Entries on where items appear
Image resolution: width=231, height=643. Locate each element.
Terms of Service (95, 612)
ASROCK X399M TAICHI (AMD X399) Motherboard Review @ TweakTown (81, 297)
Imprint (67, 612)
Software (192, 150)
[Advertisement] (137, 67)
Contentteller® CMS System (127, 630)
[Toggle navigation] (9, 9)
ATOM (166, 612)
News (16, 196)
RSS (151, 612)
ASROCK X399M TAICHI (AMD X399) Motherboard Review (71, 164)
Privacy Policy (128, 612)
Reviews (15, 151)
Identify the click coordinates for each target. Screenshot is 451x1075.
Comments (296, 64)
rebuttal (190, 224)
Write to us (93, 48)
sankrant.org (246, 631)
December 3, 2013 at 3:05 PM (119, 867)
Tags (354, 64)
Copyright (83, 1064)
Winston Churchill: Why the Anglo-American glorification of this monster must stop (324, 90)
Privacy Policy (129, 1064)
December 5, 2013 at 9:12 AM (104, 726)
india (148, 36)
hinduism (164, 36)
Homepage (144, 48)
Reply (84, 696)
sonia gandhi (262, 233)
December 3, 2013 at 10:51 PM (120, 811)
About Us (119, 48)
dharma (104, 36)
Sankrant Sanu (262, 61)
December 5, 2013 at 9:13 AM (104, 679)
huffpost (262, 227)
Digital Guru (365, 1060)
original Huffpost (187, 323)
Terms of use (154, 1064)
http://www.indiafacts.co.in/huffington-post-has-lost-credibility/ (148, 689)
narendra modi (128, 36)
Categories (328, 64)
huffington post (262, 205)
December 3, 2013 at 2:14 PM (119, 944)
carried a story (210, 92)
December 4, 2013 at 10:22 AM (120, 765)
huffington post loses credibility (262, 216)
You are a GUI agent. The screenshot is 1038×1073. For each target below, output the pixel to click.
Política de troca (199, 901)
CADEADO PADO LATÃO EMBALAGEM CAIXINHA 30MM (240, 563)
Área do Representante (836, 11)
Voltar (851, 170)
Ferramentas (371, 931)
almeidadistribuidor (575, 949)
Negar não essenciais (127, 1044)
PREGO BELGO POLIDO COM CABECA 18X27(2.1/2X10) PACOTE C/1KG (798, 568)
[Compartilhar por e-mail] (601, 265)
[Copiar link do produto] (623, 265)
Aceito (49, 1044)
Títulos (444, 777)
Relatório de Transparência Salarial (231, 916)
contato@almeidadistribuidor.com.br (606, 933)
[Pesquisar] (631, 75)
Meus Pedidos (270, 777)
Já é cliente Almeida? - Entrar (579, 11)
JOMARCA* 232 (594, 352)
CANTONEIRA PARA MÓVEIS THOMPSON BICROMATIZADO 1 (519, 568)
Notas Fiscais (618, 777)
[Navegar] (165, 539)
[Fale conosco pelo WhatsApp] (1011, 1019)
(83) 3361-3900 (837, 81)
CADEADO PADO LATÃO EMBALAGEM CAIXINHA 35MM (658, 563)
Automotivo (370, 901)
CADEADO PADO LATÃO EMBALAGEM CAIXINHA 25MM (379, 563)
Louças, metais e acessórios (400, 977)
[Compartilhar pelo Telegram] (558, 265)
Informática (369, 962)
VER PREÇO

## SHORT EXERCISE:
Render everything from the first line of the items down to the line containing "Reviews (15, 151)" as a JSON list of strings, one string per line, with blank lines left out.

## FULL SOLUTION:
[
  "Image resolution: width=231, height=643. Locate each element.",
  "Terms of Service (95, 612)",
  "ASROCK X399M TAICHI (AMD X399) Motherboard Review @ TweakTown (81, 297)",
  "Imprint (67, 612)",
  "Software (192, 150)",
  "[Advertisement] (137, 67)",
  "Contentteller® CMS System (127, 630)",
  "[Toggle navigation] (9, 9)",
  "ATOM (166, 612)",
  "News (16, 196)",
  "RSS (151, 612)",
  "ASROCK X399M TAICHI (AMD X399) Motherboard Review (71, 164)",
  "Privacy Policy (128, 612)",
  "Reviews (15, 151)"
]